Hervé Richard wrote:
I write a python script which return a selected file to download. The script receive value from a form to choose the kind of file to download (and increment the counter of the file selected): For example, in a folder i have 2 files ("A.tgz" and "B.tgz") and a Page Template Object (chooseFileToDownload.html). This page is a form with multiple choice in order to seclect a file to download (if the user select "A" button, he must get the A.tgz file, if select "B" he must get A.tgz ...)
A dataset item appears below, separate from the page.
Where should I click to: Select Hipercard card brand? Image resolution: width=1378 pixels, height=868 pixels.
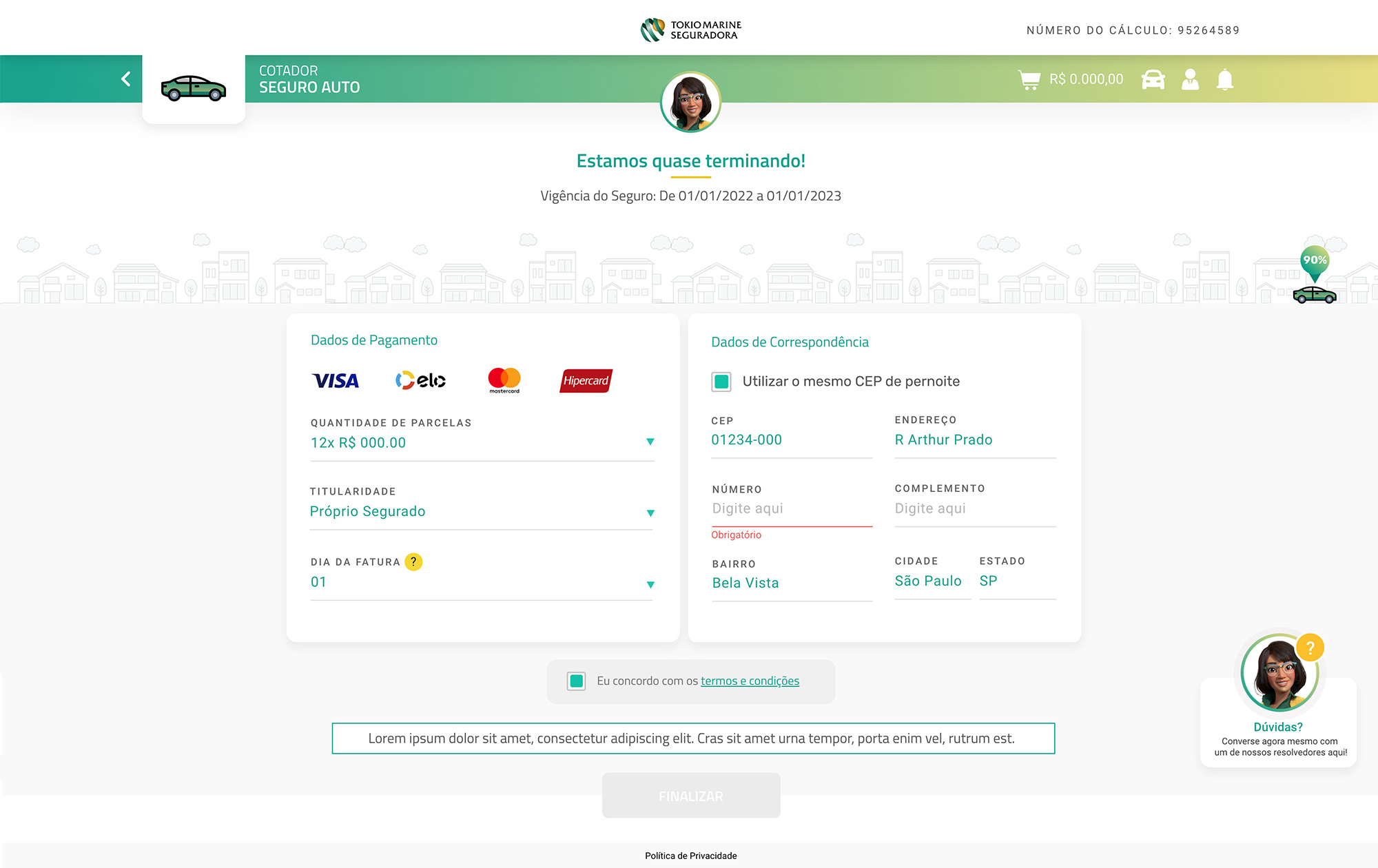(x=586, y=380)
I write the python script method to select the file but i don't know how the script sends the file to download: With the variable "fileToDownload" which contain the name of the file selected, if i write "return fileToDownload" in my script i get all the file (in his compressed format) in my navigator windows, but *no* a popup windows which ask me where i want to save the file like we have any time we want to download a file.
There are many a way to get an object based on a string. See zopelabs.com for some examples. One of the most common is:: name = "some_string" obj = context[name] What you want to do with 'obj' depends on what you really want. If you intend to write the contents of the object, you can:: return obj.index_html() # or return obj.data You can redirect to that object like:: context.REQUEST.RESPONSE.redirect(obj.absolute_url()) The file download dialogue is a function of the browser, and it will always do this for MIME types it recognizes as non-displayable. I think the first method may fool it sufficiently that it displays the (mostly nonsense) contents of an archive file in the browser. --jcc -- "My point and period will be throughly wrought, Or well or ill, as this day's battle's fought."